The extraordinary thing that I have observed is that anybody can do this work, that is to say, anybody who is not fixated with being somebody. The essential is to be able or at least work at, surrendering that differentness, one from another that we call ego. Actually, we don’t want to get rid of the ego, we merely want to notice its workings and stop being disempowered by them. Come into the present and be proactive rather than being reactive to all one’s undigested life experiences, is an expression I have coined and used above.
This is the essence of the work and this is what I try to share. You cannot teach it you can only provide the conditions in which it reveals itself. We are talking about an experience, not something
that someone gives to someone else.

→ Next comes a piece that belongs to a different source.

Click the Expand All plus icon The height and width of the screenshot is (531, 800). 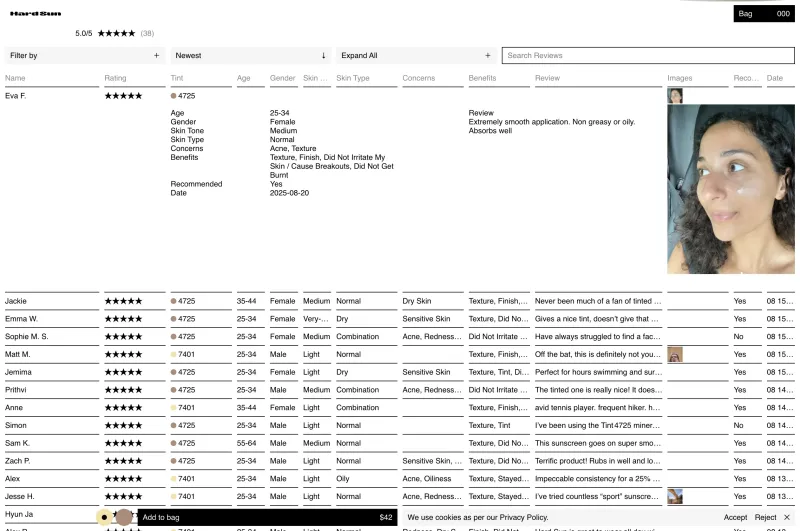coord(488,56)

We can only take our freedom by coming to know more fully who this embodied being is, not by aping another.
Meditation is a great help to being present. In fact the real purpose of meditation is to do just that; come into the present to what is and be receptive of that. If we don’t get attached to what we find but just notice it and go back to stillness, the object of our concern, we could call it neurosis, will atrophy from lack of attention. I struggle with this; see my opening comments; and I know it to be the truth. Nothing is permanent. This I can understand. It sometimes stares me in the face.
The other day, I read this paragraph on Meditation by Reginald Ray. I like it very much:- “My sense is that there is a very real problem among Western Buddhist practitioners. We are attempting to practice meditation and to follow a spiritual path in a disembodied state, and our practice is therefore doomed to failure. The full benefits and fruition of meditation cannot be experienced or enjoyed when we are not grounded in our bodies. The phrase from the early text, when understood fully, implies not only that we are able to touch enlightenment with our bodies, but that we must do so–that in fact there is no other way to touch enlightenment except in and through our bodies.”
(Reginald “Reggie” Ray, founded with his wife, Lee, the Dharma Ocean Foundation, (www.dharmaocean.org), a dharma study and retreat center in Crestone, Colorado. He is a senior teacher (Acharya) in the Shambhala tradition, a professor of Buddhist Studies at Naropa University, and author of several books, including Indestructible Truth and Secret of the Vajra World).
To my mind this accent on the necessity of focusing on and in the body, really opens a massive door for the practice and evolution of Craniosacral Therapy at a deeper level.
Craniosacral Therapy at its tenderest is a journey taken by two or more people, in joint practice, in the body, to a level of being where there is no pathology. To this poetic thought, I must add that this is not just a path for people of a particular and exclusive training but rather, is open to exploration and experience by anyone and everyone I could say anyBODY and EVERYbody. Let us rejoice in and learn from our own bodies.